**RECORD EXTRACTS:**
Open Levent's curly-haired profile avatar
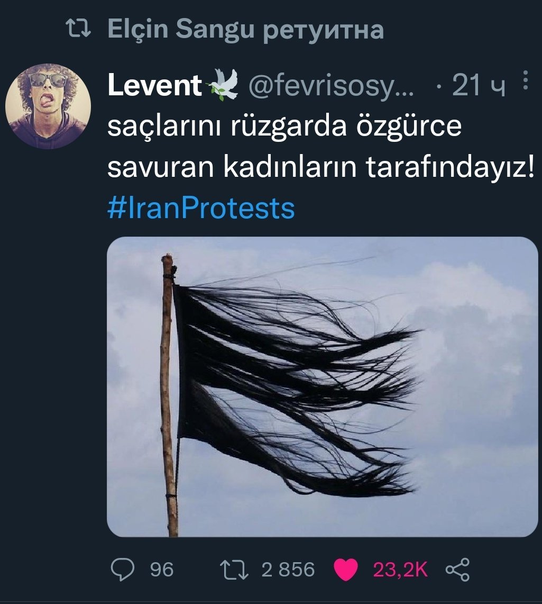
==
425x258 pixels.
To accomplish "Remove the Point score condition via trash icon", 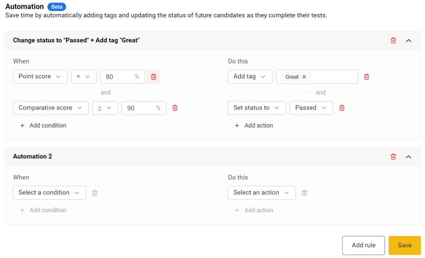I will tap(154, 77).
...
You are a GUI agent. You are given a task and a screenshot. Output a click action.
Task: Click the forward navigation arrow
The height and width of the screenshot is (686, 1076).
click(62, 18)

**AIM OF THE EXERCISE:** What do you get when you reproduce the material verbatim, beginning with the line containing "You are a GUI" and continuing through the line containing "click(62, 18)"?

**SOLUTION TO THE EXERCISE:**
You are a GUI agent. You are given a task and a screenshot. Output a click action.
Task: Click the forward navigation arrow
The height and width of the screenshot is (686, 1076).
click(62, 18)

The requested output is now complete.